• **Records supplied**

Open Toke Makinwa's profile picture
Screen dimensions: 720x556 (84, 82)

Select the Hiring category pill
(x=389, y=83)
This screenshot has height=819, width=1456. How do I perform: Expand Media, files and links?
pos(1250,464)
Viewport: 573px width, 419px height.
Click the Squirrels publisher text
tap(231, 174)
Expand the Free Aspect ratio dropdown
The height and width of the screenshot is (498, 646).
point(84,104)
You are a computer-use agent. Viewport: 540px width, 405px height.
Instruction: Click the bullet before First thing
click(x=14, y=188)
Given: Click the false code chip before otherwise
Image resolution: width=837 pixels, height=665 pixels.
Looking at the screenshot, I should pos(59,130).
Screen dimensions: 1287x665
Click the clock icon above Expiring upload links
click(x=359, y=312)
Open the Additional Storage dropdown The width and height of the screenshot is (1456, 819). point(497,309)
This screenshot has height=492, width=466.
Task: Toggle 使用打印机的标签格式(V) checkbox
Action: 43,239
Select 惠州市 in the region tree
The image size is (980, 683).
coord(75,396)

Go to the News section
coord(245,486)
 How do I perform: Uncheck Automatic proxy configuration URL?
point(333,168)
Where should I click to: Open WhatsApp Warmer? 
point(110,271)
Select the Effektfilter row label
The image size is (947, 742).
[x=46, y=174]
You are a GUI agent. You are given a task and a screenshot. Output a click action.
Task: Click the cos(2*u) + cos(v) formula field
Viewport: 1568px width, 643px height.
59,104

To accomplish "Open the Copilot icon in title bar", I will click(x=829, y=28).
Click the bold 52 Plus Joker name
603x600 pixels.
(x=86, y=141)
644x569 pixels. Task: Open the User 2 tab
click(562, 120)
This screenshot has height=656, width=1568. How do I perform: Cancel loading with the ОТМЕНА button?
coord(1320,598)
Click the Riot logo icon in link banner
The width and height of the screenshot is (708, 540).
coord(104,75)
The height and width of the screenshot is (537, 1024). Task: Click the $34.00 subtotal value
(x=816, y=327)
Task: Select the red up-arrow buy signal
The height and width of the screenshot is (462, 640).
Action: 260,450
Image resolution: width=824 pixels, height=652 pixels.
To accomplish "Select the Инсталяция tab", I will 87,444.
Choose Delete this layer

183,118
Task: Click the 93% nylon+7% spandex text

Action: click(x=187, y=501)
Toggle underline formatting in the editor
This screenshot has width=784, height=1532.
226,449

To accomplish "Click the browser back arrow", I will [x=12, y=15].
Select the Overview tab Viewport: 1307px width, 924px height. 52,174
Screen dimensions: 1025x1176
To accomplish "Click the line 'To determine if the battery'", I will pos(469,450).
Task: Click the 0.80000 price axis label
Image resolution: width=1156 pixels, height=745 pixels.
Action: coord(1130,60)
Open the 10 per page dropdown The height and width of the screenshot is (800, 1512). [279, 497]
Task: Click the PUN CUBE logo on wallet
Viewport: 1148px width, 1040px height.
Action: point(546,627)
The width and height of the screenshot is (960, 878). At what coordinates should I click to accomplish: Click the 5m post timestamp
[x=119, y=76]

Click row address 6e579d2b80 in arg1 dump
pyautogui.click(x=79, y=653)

• **Exercise brief**
Retype all of the lines above precisely as they appear.

• **Solved problem**
Open Toke Makinwa's profile picture
Screen dimensions: 720x556 (84, 82)

Select the Hiring category pill
(x=389, y=83)
This screenshot has height=819, width=1456. How do I perform: Expand Media, files and links?
pos(1250,464)
Viewport: 573px width, 419px height.
Click the Squirrels publisher text
tap(231, 174)
Expand the Free Aspect ratio dropdown
The height and width of the screenshot is (498, 646).
point(84,104)
You are a computer-use agent. Viewport: 540px width, 405px height.
Instruction: Click the bullet before First thing
click(x=14, y=188)
Given: Click the false code chip before otherwise
Image resolution: width=837 pixels, height=665 pixels.
Looking at the screenshot, I should pos(59,130).
Screen dimensions: 1287x665
Click the clock icon above Expiring upload links
click(x=359, y=312)
Open the Additional Storage dropdown The width and height of the screenshot is (1456, 819). point(497,309)
This screenshot has height=492, width=466.
Task: Toggle 使用打印机的标签格式(V) checkbox
Action: 43,239
Select 惠州市 in the region tree
The image size is (980, 683).
coord(75,396)

Go to the News section
coord(245,486)
 How do I perform: Uncheck Automatic proxy configuration URL?
point(333,168)
Where should I click to: Open WhatsApp Warmer? 
point(110,271)
Select the Effektfilter row label
The image size is (947, 742).
[x=46, y=174]
You are a GUI agent. You are given a task and a screenshot. Output a click action.
Task: Click the cos(2*u) + cos(v) formula field
Viewport: 1568px width, 643px height.
59,104

To accomplish "Open the Copilot icon in title bar", I will click(x=829, y=28).
Click the bold 52 Plus Joker name
603x600 pixels.
(x=86, y=141)
644x569 pixels. Task: Open the User 2 tab
click(562, 120)
This screenshot has height=656, width=1568. How do I perform: Cancel loading with the ОТМЕНА button?
coord(1320,598)
Click the Riot logo icon in link banner
The width and height of the screenshot is (708, 540).
coord(104,75)
The height and width of the screenshot is (537, 1024). Task: Click the $34.00 subtotal value
(x=816, y=327)
Task: Select the red up-arrow buy signal
The height and width of the screenshot is (462, 640).
Action: 260,450
Image resolution: width=824 pixels, height=652 pixels.
To accomplish "Select the Инсталяция tab", I will 87,444.
Choose Delete this layer

183,118
Task: Click the 93% nylon+7% spandex text

Action: click(x=187, y=501)
Toggle underline formatting in the editor
This screenshot has width=784, height=1532.
226,449

To accomplish "Click the browser back arrow", I will [x=12, y=15].
Select the Overview tab Viewport: 1307px width, 924px height. 52,174
Screen dimensions: 1025x1176
To accomplish "Click the line 'To determine if the battery'", I will pos(469,450).
Task: Click the 0.80000 price axis label
Image resolution: width=1156 pixels, height=745 pixels.
Action: coord(1130,60)
Open the 10 per page dropdown The height and width of the screenshot is (800, 1512). [279, 497]
Task: Click the PUN CUBE logo on wallet
Viewport: 1148px width, 1040px height.
Action: point(546,627)
The width and height of the screenshot is (960, 878). At what coordinates should I click to accomplish: Click the 5m post timestamp
[x=119, y=76]

Click row address 6e579d2b80 in arg1 dump
pyautogui.click(x=79, y=653)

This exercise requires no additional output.